65: ALBUM AMICORUM – SONNEWALDE – "DENKMAHL DER FREUNDSCHAFT"

(Rückentitel). Stammbuch des Friedrich Poeschke. Mit 55 Einträgen u. a. aus Crossen bei Zeitz, Düben, Eilenburg, Liebenburg, Luckau, Nickelsdorf, Sonnewalde und Zschepplin, dat. 1817-30. Qu.-8º (12,1 x 19,7 cm). Mit aquarelliertem Titel, 8 tls. ganzseit. aquarellierten Zeichnungen, lavierter Tuschezeichnung, Bleistiftzeichnung, je einer Stick – und einer Stoffbordüre, Stickbild auf Seide und 2 aquarellierten Bordüren. 110 nn. Bl. (einige weiß). Ldr. d. Zt. mit 2 Rsch. (oberes: Titel, unteres "F. M. Poeschke"), Rücken-, Deckel – und Stehkantenvg., auf dem Deckel dat. 1817, sowie dreiseit. Goldschnitt (Rücken alt und unter Verwendung alten Materials erneuert, etw. beschabt und bestoßen). (74)
Schätzpreis: 1.200,- €


Ein mit hübschen Bildbeiträgen versehenes Album aus der südlichen Mark Brandenburg, darunter eine ganze Reihe von Einträgen Bediensteter des Schlosses Sonnewalde. Der Renaissancebau erlebte in der Zeit unseres Albums als Residenz der Standesherrschaft Sonnewalde einen Neubeginn, nachdem das Schloss 1815 an Preußen gekommen und die bisherige regierende Solmser Linie 1814 ausgestorben war. Die Herrschaft mit Schloss wurde nun an die Linie zu Solms und Tecklenburg verlehnt.
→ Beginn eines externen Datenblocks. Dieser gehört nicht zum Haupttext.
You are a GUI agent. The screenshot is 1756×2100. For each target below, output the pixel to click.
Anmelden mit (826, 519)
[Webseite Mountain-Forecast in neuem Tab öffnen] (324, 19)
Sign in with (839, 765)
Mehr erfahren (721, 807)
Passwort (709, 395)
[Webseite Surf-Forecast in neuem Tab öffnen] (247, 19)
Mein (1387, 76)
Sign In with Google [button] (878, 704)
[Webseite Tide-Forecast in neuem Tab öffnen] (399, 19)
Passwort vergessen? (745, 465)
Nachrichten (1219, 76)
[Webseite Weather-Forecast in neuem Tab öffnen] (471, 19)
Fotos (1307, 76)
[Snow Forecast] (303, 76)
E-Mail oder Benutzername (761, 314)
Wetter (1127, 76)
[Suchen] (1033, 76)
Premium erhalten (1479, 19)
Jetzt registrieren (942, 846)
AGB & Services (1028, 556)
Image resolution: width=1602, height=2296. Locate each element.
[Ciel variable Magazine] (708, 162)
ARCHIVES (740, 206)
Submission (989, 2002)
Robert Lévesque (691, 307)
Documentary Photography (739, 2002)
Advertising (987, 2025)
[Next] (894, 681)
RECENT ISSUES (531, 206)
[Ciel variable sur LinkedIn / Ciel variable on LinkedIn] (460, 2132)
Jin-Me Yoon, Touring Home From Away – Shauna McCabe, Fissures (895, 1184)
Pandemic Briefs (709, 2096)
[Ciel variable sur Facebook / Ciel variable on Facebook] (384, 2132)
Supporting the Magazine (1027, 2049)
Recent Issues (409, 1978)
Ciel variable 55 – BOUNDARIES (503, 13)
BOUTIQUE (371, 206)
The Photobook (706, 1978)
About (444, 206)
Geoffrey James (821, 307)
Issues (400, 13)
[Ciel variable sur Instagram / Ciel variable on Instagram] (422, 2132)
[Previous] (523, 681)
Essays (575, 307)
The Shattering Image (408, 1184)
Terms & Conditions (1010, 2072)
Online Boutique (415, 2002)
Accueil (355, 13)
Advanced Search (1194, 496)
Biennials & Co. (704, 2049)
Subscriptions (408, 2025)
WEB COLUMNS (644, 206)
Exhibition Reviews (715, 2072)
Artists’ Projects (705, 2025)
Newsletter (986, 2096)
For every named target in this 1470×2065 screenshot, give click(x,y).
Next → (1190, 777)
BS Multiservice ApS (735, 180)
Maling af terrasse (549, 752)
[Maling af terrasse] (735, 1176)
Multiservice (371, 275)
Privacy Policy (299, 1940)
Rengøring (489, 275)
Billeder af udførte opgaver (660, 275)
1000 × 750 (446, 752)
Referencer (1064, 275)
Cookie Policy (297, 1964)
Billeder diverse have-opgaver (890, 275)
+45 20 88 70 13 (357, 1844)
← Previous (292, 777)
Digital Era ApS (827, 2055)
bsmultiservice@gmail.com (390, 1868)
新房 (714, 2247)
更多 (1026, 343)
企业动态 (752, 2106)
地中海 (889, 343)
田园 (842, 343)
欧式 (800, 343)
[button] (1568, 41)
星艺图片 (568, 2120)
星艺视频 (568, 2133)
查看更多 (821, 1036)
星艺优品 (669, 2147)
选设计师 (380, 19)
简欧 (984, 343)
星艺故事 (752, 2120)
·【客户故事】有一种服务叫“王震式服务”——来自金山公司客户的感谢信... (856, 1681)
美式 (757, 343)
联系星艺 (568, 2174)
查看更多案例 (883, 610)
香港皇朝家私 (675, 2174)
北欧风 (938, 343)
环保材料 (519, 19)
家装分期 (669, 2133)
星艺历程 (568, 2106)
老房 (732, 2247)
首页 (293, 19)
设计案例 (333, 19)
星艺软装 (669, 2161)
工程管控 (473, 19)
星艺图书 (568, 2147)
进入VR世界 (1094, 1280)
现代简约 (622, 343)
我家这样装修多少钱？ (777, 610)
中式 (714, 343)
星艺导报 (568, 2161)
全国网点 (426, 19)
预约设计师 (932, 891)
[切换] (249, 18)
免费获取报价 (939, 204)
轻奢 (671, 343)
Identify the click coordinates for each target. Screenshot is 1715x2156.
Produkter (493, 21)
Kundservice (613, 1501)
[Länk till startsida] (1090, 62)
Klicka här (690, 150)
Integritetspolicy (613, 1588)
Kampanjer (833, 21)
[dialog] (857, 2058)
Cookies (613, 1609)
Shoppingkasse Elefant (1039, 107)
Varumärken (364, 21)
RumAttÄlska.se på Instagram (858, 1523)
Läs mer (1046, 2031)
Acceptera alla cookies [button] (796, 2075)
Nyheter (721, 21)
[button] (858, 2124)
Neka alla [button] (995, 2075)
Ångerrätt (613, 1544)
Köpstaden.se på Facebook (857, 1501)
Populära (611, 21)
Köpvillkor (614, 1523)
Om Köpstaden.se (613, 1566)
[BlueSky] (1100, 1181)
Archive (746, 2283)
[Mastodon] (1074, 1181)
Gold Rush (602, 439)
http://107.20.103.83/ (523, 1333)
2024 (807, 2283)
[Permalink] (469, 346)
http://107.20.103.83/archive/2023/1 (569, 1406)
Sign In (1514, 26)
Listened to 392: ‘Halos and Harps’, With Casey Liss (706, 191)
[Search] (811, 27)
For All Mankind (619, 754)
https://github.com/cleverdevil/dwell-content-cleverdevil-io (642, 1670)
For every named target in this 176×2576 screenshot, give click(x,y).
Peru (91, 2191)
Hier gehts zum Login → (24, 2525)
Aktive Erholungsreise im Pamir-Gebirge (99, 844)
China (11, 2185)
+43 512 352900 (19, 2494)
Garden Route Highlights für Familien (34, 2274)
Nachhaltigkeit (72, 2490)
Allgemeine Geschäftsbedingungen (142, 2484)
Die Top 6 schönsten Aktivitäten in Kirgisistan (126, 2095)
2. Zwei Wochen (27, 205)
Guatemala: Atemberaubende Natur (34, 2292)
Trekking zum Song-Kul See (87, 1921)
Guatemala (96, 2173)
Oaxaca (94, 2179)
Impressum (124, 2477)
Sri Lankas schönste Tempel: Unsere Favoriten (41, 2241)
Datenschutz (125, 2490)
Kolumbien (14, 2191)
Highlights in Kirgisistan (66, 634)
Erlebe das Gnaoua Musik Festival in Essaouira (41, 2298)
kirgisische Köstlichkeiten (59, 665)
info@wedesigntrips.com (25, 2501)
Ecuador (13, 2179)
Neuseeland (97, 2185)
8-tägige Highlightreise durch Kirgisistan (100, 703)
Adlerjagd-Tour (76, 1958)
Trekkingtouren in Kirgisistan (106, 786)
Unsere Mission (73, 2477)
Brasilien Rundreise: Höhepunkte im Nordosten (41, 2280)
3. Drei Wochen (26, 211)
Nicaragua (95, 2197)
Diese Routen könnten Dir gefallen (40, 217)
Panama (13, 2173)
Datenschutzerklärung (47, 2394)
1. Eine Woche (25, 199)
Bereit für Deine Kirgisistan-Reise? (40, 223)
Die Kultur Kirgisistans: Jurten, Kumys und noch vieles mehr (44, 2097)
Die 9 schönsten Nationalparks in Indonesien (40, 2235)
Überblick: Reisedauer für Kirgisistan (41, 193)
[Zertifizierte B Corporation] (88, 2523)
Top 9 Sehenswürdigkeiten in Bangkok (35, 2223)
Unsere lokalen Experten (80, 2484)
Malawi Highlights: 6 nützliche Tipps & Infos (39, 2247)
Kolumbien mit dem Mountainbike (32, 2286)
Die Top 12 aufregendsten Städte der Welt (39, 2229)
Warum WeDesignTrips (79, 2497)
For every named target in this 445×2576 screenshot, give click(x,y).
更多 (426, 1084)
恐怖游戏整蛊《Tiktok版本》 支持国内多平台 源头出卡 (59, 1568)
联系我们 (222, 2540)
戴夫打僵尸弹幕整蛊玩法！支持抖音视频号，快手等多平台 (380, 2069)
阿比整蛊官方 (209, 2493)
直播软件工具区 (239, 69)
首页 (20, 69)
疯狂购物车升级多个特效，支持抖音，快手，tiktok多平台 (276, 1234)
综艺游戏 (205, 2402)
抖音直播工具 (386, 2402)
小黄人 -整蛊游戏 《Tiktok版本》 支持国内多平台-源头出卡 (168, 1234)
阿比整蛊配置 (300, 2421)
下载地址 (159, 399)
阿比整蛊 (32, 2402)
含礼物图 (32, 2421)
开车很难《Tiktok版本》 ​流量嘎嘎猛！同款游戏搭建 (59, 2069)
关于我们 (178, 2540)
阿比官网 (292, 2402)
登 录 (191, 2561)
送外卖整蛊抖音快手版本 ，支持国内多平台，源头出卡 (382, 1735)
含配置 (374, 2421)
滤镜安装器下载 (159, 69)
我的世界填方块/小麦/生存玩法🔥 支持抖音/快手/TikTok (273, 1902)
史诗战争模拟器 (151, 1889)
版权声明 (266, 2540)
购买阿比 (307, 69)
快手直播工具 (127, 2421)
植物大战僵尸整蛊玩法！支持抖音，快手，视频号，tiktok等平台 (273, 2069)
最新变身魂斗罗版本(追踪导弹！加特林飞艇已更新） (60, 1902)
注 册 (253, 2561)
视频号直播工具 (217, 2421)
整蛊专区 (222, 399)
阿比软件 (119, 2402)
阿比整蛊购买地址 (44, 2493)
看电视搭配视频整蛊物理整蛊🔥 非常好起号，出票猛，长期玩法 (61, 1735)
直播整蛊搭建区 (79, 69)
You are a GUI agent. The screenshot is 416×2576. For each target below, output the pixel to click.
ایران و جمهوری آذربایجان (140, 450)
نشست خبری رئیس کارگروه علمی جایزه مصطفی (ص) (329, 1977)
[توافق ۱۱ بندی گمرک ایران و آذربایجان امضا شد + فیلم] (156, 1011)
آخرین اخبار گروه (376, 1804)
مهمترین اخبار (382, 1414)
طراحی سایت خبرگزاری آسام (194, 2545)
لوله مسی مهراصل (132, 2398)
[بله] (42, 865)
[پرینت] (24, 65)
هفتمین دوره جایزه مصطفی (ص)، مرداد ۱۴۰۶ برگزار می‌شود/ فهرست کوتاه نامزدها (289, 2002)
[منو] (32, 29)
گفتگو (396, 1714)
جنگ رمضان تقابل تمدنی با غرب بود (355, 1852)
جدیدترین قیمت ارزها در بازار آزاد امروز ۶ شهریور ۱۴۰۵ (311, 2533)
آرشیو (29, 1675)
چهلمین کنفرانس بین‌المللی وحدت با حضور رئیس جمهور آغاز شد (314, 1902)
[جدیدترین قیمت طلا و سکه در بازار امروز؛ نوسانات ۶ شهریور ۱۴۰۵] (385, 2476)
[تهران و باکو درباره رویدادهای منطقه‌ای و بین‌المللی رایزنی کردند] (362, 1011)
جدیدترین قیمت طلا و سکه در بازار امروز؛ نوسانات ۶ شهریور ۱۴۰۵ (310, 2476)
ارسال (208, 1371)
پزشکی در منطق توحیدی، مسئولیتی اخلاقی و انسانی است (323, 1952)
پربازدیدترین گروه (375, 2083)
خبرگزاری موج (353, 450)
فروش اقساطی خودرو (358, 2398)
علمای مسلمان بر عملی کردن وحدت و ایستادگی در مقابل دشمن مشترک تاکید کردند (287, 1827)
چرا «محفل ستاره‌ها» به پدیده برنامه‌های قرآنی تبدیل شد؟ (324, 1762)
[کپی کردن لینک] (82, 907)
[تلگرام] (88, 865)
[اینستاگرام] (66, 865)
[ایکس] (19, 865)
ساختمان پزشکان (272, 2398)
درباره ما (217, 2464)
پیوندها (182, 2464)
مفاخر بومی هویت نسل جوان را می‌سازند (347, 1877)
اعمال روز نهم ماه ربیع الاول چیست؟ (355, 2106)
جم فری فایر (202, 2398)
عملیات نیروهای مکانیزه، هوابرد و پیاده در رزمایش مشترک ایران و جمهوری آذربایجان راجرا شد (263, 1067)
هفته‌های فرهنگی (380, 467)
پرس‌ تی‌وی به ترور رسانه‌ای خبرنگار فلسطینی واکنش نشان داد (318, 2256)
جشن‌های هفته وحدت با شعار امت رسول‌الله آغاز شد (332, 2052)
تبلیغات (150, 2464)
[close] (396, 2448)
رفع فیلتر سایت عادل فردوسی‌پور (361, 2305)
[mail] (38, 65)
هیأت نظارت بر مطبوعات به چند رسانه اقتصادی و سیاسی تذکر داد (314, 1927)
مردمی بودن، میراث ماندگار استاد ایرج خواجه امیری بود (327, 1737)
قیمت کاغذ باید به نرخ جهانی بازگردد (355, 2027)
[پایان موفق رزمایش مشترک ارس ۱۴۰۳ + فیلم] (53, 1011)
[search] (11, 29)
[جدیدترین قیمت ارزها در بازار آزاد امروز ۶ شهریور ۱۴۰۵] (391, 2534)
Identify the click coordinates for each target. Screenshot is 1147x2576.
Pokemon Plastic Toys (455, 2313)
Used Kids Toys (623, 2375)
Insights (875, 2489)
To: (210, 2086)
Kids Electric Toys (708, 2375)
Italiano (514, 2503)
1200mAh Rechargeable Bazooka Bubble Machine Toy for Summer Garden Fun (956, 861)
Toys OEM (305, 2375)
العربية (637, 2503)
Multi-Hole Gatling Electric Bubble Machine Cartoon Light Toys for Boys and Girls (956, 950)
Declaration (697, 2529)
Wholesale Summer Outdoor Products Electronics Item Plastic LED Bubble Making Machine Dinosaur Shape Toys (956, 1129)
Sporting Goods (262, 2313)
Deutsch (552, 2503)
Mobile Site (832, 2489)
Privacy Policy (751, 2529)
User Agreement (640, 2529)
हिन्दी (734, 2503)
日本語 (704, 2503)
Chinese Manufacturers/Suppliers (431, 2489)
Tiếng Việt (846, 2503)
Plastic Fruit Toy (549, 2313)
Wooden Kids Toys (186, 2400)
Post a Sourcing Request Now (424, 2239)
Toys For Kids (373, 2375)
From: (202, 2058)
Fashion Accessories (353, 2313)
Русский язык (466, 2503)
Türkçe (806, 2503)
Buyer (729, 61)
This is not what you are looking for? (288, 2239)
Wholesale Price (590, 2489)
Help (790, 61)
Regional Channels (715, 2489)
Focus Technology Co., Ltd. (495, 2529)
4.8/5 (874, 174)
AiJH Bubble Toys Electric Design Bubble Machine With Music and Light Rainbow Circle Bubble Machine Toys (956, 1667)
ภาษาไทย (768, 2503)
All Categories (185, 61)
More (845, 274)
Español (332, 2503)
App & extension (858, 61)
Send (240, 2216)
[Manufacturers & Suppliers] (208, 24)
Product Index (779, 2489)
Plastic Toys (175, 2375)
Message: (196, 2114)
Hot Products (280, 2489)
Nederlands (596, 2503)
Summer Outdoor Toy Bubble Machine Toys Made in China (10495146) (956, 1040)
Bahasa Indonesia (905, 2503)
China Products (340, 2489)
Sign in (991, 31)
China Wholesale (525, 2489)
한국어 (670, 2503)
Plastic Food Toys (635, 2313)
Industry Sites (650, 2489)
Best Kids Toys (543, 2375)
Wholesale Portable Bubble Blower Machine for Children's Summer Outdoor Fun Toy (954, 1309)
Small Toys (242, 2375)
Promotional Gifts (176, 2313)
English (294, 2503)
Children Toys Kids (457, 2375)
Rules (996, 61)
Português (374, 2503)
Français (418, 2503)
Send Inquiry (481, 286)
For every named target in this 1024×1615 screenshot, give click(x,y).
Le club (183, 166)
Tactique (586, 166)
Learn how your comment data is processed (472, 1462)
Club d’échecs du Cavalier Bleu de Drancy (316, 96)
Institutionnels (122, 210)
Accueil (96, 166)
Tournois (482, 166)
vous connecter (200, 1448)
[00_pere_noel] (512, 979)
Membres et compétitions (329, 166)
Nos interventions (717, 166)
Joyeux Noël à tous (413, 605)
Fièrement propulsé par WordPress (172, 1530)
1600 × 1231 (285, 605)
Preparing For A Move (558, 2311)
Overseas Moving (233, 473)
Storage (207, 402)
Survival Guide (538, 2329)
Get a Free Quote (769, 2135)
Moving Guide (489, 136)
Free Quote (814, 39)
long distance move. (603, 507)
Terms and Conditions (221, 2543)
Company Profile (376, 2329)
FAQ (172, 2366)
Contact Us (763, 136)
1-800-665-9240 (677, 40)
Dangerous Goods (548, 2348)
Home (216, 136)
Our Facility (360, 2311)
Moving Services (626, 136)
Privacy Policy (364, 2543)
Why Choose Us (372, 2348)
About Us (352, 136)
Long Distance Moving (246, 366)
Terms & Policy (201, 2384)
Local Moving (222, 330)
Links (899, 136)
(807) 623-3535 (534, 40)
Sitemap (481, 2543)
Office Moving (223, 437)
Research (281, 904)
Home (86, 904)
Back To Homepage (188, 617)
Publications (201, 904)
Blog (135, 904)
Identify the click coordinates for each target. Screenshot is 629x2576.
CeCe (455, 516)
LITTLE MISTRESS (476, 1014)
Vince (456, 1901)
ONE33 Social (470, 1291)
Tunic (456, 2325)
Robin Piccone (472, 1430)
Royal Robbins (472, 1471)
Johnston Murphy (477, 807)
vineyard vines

Eingetragen haben sich u. a. ein Schlossjäger Wilhelm Ulbricht, ein Forstpraktikant Friedrich Ulbricht (wohl der Sohn), ein Revierförster, mehrere Mitglieder der offenbar dort beschäftigten Familien Göllnitz und Mund sowie ein August Höhnemann, der der Schwager des Eigners war. Förster war auch Friedrich Ferdinand Gastell, der sich in Nickelsdorf eingetragen hat, ein Johann Traugott Frey war Gärtner. Der Drechslermeister Heinrich August Spiess aus Luckau wäre heute wohl vergessen, wäre er nicht 1848 wegen "bedeutender Veruntreuung" zur Fahndung ausgeschrieben worden.

Die akademischen Inskribenten waren überwiegend Juristen bzw. Jurastudenten, die später meist in der Verwaltung Karriere gemacht haben, daneben auch Theologen, am bekanntesten wohl Gottlob Christian Stöhr, der 1833-1861 Oberpfarrer in der Kirchengemeinde Lippehne gewesen ist. Ein Johann Gottlieb Riehle war Kaufmann (Expedient). Er hat sich vor einem Freundschaftsmonument in vornehmer Kleidung dargestellt.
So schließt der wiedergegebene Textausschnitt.